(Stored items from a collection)
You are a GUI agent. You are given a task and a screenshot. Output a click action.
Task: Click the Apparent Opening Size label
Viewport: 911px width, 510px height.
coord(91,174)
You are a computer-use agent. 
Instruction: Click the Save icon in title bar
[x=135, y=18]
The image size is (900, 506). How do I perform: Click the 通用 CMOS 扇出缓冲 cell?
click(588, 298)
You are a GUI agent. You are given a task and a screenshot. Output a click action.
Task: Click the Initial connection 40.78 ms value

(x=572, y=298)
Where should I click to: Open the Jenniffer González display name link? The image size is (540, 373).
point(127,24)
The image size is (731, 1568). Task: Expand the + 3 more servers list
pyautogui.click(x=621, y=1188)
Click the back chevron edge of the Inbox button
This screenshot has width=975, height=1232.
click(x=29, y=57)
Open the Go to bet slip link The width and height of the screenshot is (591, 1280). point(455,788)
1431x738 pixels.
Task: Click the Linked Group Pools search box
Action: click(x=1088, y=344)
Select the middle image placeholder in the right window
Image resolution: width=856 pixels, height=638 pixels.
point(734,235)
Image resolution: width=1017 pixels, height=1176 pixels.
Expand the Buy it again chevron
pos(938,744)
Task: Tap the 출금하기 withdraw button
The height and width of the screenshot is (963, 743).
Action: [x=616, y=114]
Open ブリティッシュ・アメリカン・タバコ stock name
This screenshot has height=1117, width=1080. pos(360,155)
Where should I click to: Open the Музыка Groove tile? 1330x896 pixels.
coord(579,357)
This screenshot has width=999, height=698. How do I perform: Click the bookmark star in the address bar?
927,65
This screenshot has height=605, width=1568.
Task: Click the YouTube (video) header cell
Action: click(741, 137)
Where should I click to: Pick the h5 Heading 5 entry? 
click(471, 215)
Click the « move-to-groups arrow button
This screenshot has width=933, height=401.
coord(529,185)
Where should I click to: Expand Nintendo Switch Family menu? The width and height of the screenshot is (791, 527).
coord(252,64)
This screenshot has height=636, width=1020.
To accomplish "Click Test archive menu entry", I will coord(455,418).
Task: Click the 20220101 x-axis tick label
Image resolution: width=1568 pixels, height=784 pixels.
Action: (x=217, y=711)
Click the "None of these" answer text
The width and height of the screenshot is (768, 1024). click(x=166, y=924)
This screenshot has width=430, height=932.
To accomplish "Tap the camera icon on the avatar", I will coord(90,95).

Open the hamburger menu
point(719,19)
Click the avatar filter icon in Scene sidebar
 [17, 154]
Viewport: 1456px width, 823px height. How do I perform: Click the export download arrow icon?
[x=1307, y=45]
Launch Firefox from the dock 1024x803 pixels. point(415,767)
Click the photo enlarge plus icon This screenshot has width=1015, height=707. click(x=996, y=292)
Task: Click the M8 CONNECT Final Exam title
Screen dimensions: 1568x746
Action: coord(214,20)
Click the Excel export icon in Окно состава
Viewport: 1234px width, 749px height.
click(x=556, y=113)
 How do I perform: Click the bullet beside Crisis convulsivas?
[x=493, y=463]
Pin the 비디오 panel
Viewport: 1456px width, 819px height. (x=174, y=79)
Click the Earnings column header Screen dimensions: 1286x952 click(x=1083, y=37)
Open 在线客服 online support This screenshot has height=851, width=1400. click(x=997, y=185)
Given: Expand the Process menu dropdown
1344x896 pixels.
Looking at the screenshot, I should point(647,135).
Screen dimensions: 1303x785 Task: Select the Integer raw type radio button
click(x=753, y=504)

## Task description
Can you update the material above by replacing every "Where should I click to" with "What should I click to" and leaving everything else unchanged?

## Finished task
You are a GUI agent. You are given a task and a screenshot. Output a click action.
Task: Click the Apparent Opening Size label
Viewport: 911px width, 510px height.
coord(91,174)
You are a computer-use agent. 
Instruction: Click the Save icon in title bar
[x=135, y=18]
The image size is (900, 506). How do I perform: Click the 通用 CMOS 扇出缓冲 cell?
click(588, 298)
You are a GUI agent. You are given a task and a screenshot. Output a click action.
Task: Click the Initial connection 40.78 ms value

(x=572, y=298)
What should I click to: Open the Jenniffer González display name link? The image size is (540, 373).
point(127,24)
The image size is (731, 1568). Task: Expand the + 3 more servers list
pyautogui.click(x=621, y=1188)
Click the back chevron edge of the Inbox button
This screenshot has width=975, height=1232.
click(x=29, y=57)
Open the Go to bet slip link The width and height of the screenshot is (591, 1280). point(455,788)
1431x738 pixels.
Task: Click the Linked Group Pools search box
Action: click(x=1088, y=344)
Select the middle image placeholder in the right window
Image resolution: width=856 pixels, height=638 pixels.
point(734,235)
Image resolution: width=1017 pixels, height=1176 pixels.
Expand the Buy it again chevron
pos(938,744)
Task: Tap the 출금하기 withdraw button
The height and width of the screenshot is (963, 743).
Action: [x=616, y=114]
Open ブリティッシュ・アメリカン・タバコ stock name
This screenshot has height=1117, width=1080. pos(360,155)
What should I click to: Open the Музыка Groove tile? 1330x896 pixels.
coord(579,357)
This screenshot has width=999, height=698. How do I perform: Click the bookmark star in the address bar?
927,65
This screenshot has height=605, width=1568.
Task: Click the YouTube (video) header cell
Action: click(741, 137)
What should I click to: Pick the h5 Heading 5 entry? 
click(471, 215)
Click the « move-to-groups arrow button
This screenshot has width=933, height=401.
coord(529,185)
What should I click to: Expand Nintendo Switch Family menu? The width and height of the screenshot is (791, 527).
coord(252,64)
This screenshot has height=636, width=1020.
To accomplish "Click Test archive menu entry", I will coord(455,418).
Task: Click the 20220101 x-axis tick label
Image resolution: width=1568 pixels, height=784 pixels.
Action: (x=217, y=711)
Click the "None of these" answer text
The width and height of the screenshot is (768, 1024). click(x=166, y=924)
This screenshot has width=430, height=932.
To accomplish "Tap the camera icon on the avatar", I will coord(90,95).

Open the hamburger menu
point(719,19)
Click the avatar filter icon in Scene sidebar
 [17, 154]
Viewport: 1456px width, 823px height. How do I perform: Click the export download arrow icon?
[x=1307, y=45]
Launch Firefox from the dock 1024x803 pixels. point(415,767)
Click the photo enlarge plus icon This screenshot has width=1015, height=707. click(x=996, y=292)
Task: Click the M8 CONNECT Final Exam title
Screen dimensions: 1568x746
Action: coord(214,20)
Click the Excel export icon in Окно состава
Viewport: 1234px width, 749px height.
click(x=556, y=113)
 How do I perform: Click the bullet beside Crisis convulsivas?
[x=493, y=463]
Pin the 비디오 panel
Viewport: 1456px width, 819px height. (x=174, y=79)
Click the Earnings column header Screen dimensions: 1286x952 click(x=1083, y=37)
Open 在线客服 online support This screenshot has height=851, width=1400. click(x=997, y=185)
Given: Expand the Process menu dropdown
1344x896 pixels.
Looking at the screenshot, I should point(647,135).
Screen dimensions: 1303x785 Task: Select the Integer raw type radio button
click(x=753, y=504)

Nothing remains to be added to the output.